Kul, gözetim altında bulunduğunu hiç ama hiç unutmamalıdır. “Yaptığınız iyiliği, açığa vurur veya onu gizlerseniz yahut bir kötülüğü affederseniz (bilin ki) Allah da affedicidir, güçlüdür” (Nisa: 98/149) buyurulmaktadır. İslâm’ın hoşgörü ruhunu anlatan bu ayet, insanları Allah rızası için iyiliğe ve kusurları affetmeye yöneltiyor. Kişinin, elinin altında çalışan hizmetçilere, işçilere güzel davranması, Kur’ân’ın emridir. Ebuzer el-Gifari şöyle diyor: “Benimle bir adam arasında bir hadise oldu. Bu adamın annesi yabancıydı. Kendisini annesinden ötürü kınadım, ona hakaret ettim. Beni Peygamber’e şikayet etti. Peygamber ile karşılaştığımda bana, ‘Ey Ebuzer, sen içinde cahiliyyet bulunan bir adamsın’ dedi. ‘Ya Resulallah, kim adamlara söverse onlar da onun babasına anasına söverler. (O bana sövdü, ben de onun anasına hakaret ettim)’ dedim. Buyurdu ki: Ey Ebuzer, sen içinde cahiliyyet ahlakı bulunan bir adamsın. Onlar sizin kardeşlerinizdir. Allah onları sizin ellerinizin altına vermiştir. Yediklerinizden onlara da yediriniz. Giydiklerinizden onlara da giydiriniz. Onlara ağır işler teklif etmeyiniz. Eğer ederseniz onlara yardım ediniz” (Müslim, Eyman: b. 10, h. 38; Buhari, İman: b. 22, h. 28). İfadeden, Ebuzer’in hakaret ettiği Müslüman kişi, işçi tabakasından biriymiş. Bu Peygamber öğüdünden de insanların Allah katında eşit oldukları, herkese saygılı davranmak gerektiği anlaşılır.

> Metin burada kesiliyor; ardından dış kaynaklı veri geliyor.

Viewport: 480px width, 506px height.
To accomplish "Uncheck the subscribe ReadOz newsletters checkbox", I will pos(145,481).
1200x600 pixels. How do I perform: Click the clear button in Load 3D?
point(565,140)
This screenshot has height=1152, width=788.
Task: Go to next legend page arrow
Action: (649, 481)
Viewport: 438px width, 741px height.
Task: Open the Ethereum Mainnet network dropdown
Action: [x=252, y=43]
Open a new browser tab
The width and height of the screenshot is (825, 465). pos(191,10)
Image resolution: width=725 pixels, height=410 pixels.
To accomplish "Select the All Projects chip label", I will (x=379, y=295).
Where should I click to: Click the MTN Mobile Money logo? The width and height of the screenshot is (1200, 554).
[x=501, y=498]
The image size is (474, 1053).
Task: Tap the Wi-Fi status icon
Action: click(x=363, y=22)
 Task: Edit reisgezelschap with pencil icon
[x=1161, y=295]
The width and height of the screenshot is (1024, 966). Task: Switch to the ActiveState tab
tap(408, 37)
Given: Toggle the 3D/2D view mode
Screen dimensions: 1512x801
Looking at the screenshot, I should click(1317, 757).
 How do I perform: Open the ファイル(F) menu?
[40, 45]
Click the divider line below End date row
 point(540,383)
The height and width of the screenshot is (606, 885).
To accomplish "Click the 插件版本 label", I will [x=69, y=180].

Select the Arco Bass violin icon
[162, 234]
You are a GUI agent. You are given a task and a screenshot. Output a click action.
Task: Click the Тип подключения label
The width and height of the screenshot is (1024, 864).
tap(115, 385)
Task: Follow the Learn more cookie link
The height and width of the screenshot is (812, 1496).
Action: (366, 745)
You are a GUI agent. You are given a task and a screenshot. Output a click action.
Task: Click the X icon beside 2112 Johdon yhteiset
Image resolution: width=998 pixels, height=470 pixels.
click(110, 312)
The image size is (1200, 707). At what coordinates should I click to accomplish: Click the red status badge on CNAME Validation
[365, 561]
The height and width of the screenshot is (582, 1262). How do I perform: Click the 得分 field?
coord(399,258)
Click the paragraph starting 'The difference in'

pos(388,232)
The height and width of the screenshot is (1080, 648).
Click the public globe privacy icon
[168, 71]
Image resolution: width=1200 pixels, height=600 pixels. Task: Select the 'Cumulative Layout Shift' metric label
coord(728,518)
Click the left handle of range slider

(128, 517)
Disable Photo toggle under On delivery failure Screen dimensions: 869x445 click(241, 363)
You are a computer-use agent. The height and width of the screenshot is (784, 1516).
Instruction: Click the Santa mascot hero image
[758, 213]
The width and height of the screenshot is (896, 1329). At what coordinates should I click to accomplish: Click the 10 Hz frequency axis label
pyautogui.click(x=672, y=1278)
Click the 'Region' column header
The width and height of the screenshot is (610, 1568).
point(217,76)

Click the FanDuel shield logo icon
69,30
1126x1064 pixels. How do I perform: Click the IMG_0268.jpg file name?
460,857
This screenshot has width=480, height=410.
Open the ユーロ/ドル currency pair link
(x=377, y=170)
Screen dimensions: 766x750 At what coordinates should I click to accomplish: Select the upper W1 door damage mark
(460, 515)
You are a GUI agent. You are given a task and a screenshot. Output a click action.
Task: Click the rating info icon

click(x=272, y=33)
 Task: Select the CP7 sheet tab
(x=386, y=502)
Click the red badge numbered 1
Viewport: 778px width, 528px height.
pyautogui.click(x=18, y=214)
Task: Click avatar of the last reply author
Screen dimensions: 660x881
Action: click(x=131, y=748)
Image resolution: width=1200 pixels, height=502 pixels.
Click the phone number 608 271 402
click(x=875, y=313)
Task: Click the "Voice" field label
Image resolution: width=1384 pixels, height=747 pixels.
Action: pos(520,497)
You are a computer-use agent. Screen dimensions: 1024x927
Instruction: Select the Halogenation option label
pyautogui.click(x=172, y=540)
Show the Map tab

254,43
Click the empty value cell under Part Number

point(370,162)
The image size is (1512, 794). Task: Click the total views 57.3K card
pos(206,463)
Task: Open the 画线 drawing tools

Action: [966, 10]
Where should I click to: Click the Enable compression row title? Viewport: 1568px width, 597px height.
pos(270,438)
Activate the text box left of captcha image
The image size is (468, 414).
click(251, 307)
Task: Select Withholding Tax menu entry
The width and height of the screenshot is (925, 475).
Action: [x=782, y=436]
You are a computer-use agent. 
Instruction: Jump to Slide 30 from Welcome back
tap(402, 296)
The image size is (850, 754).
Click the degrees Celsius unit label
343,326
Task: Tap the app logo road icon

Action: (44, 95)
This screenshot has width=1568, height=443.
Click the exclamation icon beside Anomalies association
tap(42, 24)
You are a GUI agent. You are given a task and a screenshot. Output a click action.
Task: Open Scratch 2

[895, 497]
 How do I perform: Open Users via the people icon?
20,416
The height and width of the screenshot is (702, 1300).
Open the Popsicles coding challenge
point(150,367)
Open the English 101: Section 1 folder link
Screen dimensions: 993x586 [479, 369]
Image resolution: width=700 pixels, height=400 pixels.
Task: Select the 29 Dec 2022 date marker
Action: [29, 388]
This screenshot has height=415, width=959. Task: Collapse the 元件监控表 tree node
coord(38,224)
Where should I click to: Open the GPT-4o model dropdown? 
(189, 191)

Bayramda yetimleri, yoksulları, kimsesizleri, yaşlı, yardıma muhtaç insanları arayıp sormalı, onlara yardım edip gönüllerini almaya çalışmalıdır. Mazluma, ezilmişe, muhtaç kullara yardım etmek Allah’ı memnun eder. Biz Allah’ın kullarını memnun etmeye çalışmalıyız ki Allah da bizi memnun etsin. Son nefesimizde şöyle seslenilen kullarından eylesin: “Ey huzura eren nefis. Razı edici ve razı edilmiş olarak Rabbine dön. (İyi) Kullarım arasına gir. Cennetime gir” (Fecr: 27-30). En içten dileklerimle tekrar bayramınızı kutluyor, nice bayramlara sağlık ve mutluluk içinde ulaşmanızı diliyorum.